Patron Saint of Lost Yaks

Is it possible to have multiple sets of key columns in a table?

Filtered indexes is one of my new favorite things with SQL Server 2008.
I am currently working on designing a new datawarehouse. There are two restrictions doing this

  • It has to be fed from the old legacy system with both historical data and new data
  • It has to be fed from the new business system with new data

When we incorporate the new business system, we are going to do that for one market only. It means the old legacy business system still will produce new data for other markets (together with historical data for all markets) and the new business system produce new data to that one market only. Sounds interesting this far?

To accomplish this I did a thorough research about the business requirements about the business intelligence needs.
Then I went on to design the sucker.

How does this relate to filtered indexes you ask? I'll give one example, the Stock transaction table.

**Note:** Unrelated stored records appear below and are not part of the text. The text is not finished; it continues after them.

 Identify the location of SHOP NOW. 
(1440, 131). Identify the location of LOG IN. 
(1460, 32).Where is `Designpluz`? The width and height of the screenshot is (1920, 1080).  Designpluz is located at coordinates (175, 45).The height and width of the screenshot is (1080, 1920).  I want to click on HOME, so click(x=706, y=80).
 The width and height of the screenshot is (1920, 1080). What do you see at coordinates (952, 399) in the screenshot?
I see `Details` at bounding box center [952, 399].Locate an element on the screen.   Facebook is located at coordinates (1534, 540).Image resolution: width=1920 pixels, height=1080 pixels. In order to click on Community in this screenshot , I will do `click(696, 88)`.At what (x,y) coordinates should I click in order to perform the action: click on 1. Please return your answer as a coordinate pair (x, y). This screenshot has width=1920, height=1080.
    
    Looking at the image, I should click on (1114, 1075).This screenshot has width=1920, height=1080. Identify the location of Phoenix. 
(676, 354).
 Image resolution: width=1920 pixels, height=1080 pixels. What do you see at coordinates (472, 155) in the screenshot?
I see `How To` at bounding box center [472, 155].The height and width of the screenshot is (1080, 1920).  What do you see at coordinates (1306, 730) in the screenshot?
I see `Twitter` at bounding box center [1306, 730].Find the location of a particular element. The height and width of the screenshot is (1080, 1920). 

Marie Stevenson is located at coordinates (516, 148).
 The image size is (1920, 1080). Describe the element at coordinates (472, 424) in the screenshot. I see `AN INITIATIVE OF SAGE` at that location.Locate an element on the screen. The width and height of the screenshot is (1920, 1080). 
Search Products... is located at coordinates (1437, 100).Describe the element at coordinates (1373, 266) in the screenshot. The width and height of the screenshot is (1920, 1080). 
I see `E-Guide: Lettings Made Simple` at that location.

Well, the key columns for the old legacy system are different from the key columns from the new business system.
The old legacy system has a key of 5 columns

  • Movement date
  • Movement time
  • Product code
  • Order number
  • Sequence number within shipment

And to all thing, I found out that the Movement Time column is not really a time. It starts out like a time HH:MM:SS but seconds are added for each delivery within the shipment, so a Movement Time can look like "12:11:68". The sequence number is ordered over the distributors for shipment. As I said, it is a legacy system.

The new business system has one key column, the Movement DateTime (accuracy down to 100th of nanosecond).
So how to deal with this?

On thing would be to have two stock transaction tables, one for legacy system and one for the new business system.
But that would lead to a maintenance overhead and using partitioned views for getting data out of the warehouse.

Filtered index will be of a great use here.

  • MovementDate DATETIME2(7)
  • MovementTime CHAR(8) NULL
  • ProductCode VARCHAR(15) NOT NULL
  • OrderNumber VARCHAR(30) NULL
  • SequenceNumber INT NULL

The sequence number is not even used in the new system, so I created a clustered index for a new IDENTITY column to make a new identity column which can be shared by both systems.
Then I created one unique filtered index for old system like this

CREATE UNIQUE NONCLUSTERED INDEX IX_Legacy (MovementDate, MovementTime, ProductCode, SequenceNumber) INCLUDE (OrderNumber, Col5, Col6, ... ) WHERE SequenceNumber IS NOT NULL

And then I created a new unique filtered index for the new business system like this

CREATE UNIQUE NONCLUSTERED INDEX IX_Business (MovementDate) INCLUDE (ProductCode, OrderNumber, Col12, ... ) WHERE SequenceNumber IS NULL

This way I can have multiple sets of key columns on same base table which is shared by both systems.